Roleplay/Narrative Interactions
Roleplay cues for the Weeping Grenadier center on its goblin cunning, stubborn practicality, and environmental obsession. It speaks in a brisk, goblin-Curmudgeon lilt, often with a dry, almost ceremonial air about its duties.
Personality and temperament
- Core traits: cautious, suspicious, stubborn, fiercely punctual about its duties, and surprisingly patient when setting up an ambush.
- It views the battlefield as a mechanism: each glow, ripple, and fuse is a cog in a larger clockwork defense. It respects strength and timing, but it’s not shy about manipulating a scene to favor the defenders’ chokepoints.

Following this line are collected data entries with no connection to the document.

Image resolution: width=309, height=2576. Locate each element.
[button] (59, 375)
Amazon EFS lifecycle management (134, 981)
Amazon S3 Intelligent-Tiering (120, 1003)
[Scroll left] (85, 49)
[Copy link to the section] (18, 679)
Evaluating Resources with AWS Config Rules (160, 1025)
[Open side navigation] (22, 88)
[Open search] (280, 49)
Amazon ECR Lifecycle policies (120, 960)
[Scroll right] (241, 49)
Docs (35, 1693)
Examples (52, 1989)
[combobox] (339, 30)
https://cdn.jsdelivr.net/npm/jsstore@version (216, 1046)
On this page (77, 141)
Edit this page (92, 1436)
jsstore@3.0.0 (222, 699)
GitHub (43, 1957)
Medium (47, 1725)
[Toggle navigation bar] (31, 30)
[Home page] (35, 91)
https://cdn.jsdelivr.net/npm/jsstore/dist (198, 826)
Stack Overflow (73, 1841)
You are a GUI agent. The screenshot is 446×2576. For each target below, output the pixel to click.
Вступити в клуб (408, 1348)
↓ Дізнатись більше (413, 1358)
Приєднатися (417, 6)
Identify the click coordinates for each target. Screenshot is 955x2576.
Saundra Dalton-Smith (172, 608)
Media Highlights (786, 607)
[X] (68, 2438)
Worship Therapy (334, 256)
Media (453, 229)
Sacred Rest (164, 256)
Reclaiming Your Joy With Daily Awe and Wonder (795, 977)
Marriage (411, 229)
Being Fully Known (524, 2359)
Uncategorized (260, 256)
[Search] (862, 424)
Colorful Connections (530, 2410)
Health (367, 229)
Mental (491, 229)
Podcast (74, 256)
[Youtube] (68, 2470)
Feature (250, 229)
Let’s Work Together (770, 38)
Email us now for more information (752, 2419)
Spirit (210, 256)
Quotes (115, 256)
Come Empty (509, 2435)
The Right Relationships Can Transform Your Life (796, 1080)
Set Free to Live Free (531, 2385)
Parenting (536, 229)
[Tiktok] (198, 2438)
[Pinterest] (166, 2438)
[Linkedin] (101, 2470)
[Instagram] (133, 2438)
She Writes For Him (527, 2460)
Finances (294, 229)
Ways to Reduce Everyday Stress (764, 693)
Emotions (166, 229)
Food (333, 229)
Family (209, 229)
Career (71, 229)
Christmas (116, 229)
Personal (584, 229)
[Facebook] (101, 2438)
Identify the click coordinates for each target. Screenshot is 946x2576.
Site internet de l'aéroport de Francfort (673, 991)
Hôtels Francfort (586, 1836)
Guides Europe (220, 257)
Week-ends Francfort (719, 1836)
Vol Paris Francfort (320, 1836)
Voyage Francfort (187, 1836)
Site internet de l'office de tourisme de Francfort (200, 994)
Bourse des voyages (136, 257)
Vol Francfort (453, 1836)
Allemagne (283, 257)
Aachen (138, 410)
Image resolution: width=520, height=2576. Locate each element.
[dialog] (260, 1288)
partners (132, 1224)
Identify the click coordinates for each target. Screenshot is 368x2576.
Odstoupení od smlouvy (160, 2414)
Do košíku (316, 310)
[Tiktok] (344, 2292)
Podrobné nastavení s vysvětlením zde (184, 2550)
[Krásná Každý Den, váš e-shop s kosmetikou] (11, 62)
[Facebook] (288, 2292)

Communication and interaction
- In noncombat, the Grenadier is not a talker by nature. It grunts, offers brief commands to goblin underlings, and uses the occasional threat or a pointed gesture to make a point. It can be coaxed into cooperation with practical things—a fuse, spare tools, or access to a passage it considers “safe” or “worth the risk.”
- It might boast a bit about the “wet light” and the runic hum as proof of its cunning, but it’s equally likely to deflect questions about its own safety with a sharp reminder that a good defense is patient and quiet.
Diplomacy, bribes, and deception
- Diplomacy: The Grenadier isn’t a fan of talk for talk’s sake. If the party offers something useful—parts for bombs, better fuse components, or a safe passage through a lesser-known tunnel—it may parse the offer, testing whether the adventurers have something real to trade or a plan that benefits the defense.
- Bribes: A trinket or token of oil, scrap metal, or fuse parts could loosen the Grenadier’s tongue for a moment, especially if it signals a long-term benefit to the defense or a smoother route to the pool or fork for the goblin defenders.
- Deception and negotiation: It will try to read the party’s tempo and look for tells—hesitation, overconfidence, or a pattern in how they approach. If it can sense a bluff, it will press the bluff, but it won’t reveal critical defensive weaknesses unless it’s sure the information helps its side.
Cornered or threatened
- If cornered, the Grenadier is more likely to lean on the room’s hazards than to bargain. It might try to bluff by claiming there is a timer that will go off if the party presses too far, or that the runes will reveal a hidden trap in the party’s next step. If the confrontation becomes untenable, it will retreat toward the pool’s edge, reestablishing a defensive line and continuing to deny space rather than engage in direct combat.
Motivations and intelligence
- Its primary motivation is the defense of the Weeping Gallery: to preserve chokepoints, slow intruders, and keep the central pool secure. It understands the value of timing and space more than anything else and uses its environment to force the party into bad footing, awkward angles, or hurried decisions.
- It communicates with simple clarity and steady purpose. It’s not maliciously cruel; it’s simply a creature of habit who has learned that a patient, well-timed threat is more effective than brute force.
GM tips and flavor ideas
- Use the runic hum and pool glow as noncombat signals. Elevate tension by letting the party hear the hum late in a scene, hinting that a future bomb cycle is near.
- Allow a Diplomacy or Investigation check to reveal that disrupting the runes or changing how light hits the pool can loosen the Grenadier’s control, offering a clever route to victory for careful players.
- Play up environmental storytelling: the slick patch can become a clue about the pool’s influence on the corridor, and the little bursts of glow can foreshadow new hazards or rewards in later acts.
This narrative portrayal keeps the Weeping Grenadier firmly grounded in its CR 1/2 role: a compact, environment-driven ranged threat that excels at area denial within a narrow, dangerous corridor. It remains faithful to the design’s emphasis on atmosphere, pacing, and tactical clarity while offering rich, roleplay-ready interactions for noncombat moments.